Dysregulation of the serine/threonine phosphatase PP2A contributes to autoimmunity
- JC Crispín1
© Crispín; licensee BioMed Central Ltd. 2012
Published: 27 September 2012
Protein phosphatase 2A is a ubiquitously expressed serine/threonine phosphatase that regulates a large number of cellular processes. Levels of the catalytic subunit of PP2A (PP2Ac) are tightly controlled. T cells from patients with systemic lupus erythematosus (SLE) express abnormally high levels of PP2Ac. This is promoted by a lupus-associated SNP and by DNA hypomethylation that alters local transcription factor binding. PP2Ac regulates CREB, Elf-1, and SP1, and could thus contribute to several molecular abnormalities described in SLE T cells. In order to determine whether increased levels of PP2Ac in T cells play a role in the development and/or promotion of autoimmune disease, we genetically engineered a mouse to transgenically express high levels of PP2A in T cells. This isolated abnormality allowed us to evaluate the effects of PP2Ac dysregulation in an otherwise normal immune system.
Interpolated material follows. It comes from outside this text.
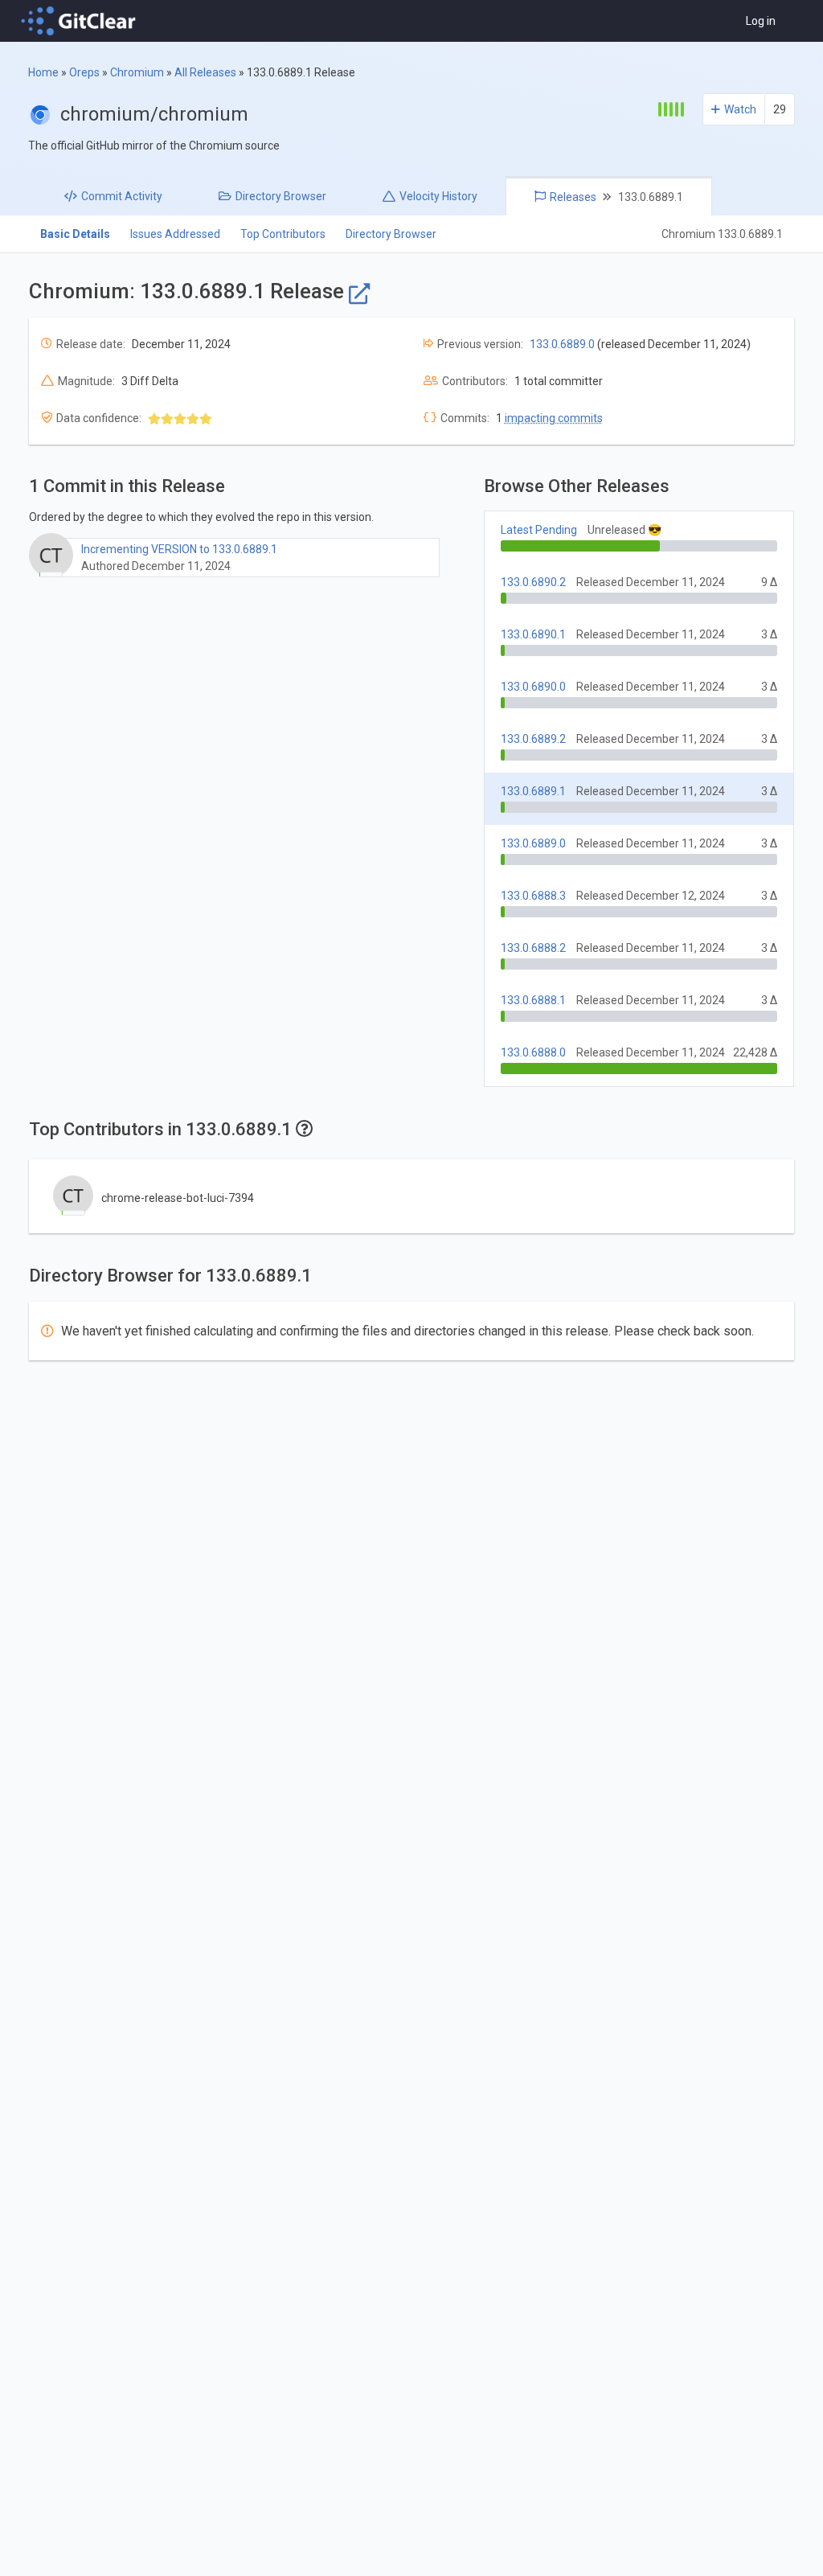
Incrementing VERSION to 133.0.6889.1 (179, 549)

PP2Ac transgenic (Tg) mice developed modest splenomegaly and lymphadenopathy, but no overt signs of autoimmunity. Susceptibility of PP2Ac Tg mice to immune-mediated disease was evaluated by antibody-induced glomerulonephritis. Glomerular damage and proteinuria were significantly more severe in PP2Ac Tg mice than in nontransgenic littermates. To determine the mechanism underlying increased kidney damage, we analyzed cytokine production by T cells from PP2Ac Tg and control mice. Production of IL-17 was increased ~10-fold in Tg mice. This phenomenon was documented in vitro and in vivo and was pathologically relevant since blockade of IL-17 abrogated the enhanced susceptibility to glomerulonephritis of Tg mice. These results indicated that increased PP2Ac levels enhance the production of IL-17 in T cells and, through this mechanism, promote immune-mediated organ damage. To determine the molecular pathways through which PP2Ac enhances IL-17 production, we analyzed differentiation of CD4 T cells into effector subsets (that is, Th1, Th2, Th17). Although IL-17A and IL-17F production were constantly higher in PP2Ac Tg T cells, other Th17 characteristics did not differ between Tg and control T cells suggesting that the IL-17-inducing effect occurred independently of Th17 differentiation. Analysis of the Il17 locus demonstrated that PP2Ac overexpression was associated with local permissive epigenetic changes (increased histone 3 acetylation), which explained enhanced IL-17 production.
We provide evidence that supports dysregulation of PP2Ac in T cells is able to facilitate autoimmune disease by promoting the production of IL-17. This effect is independent of Th17 differentiation and is explained by the capacity of PP2Ac to modify chromatin accessibility at the Il17 locus by inducing defined epigenetic modifications.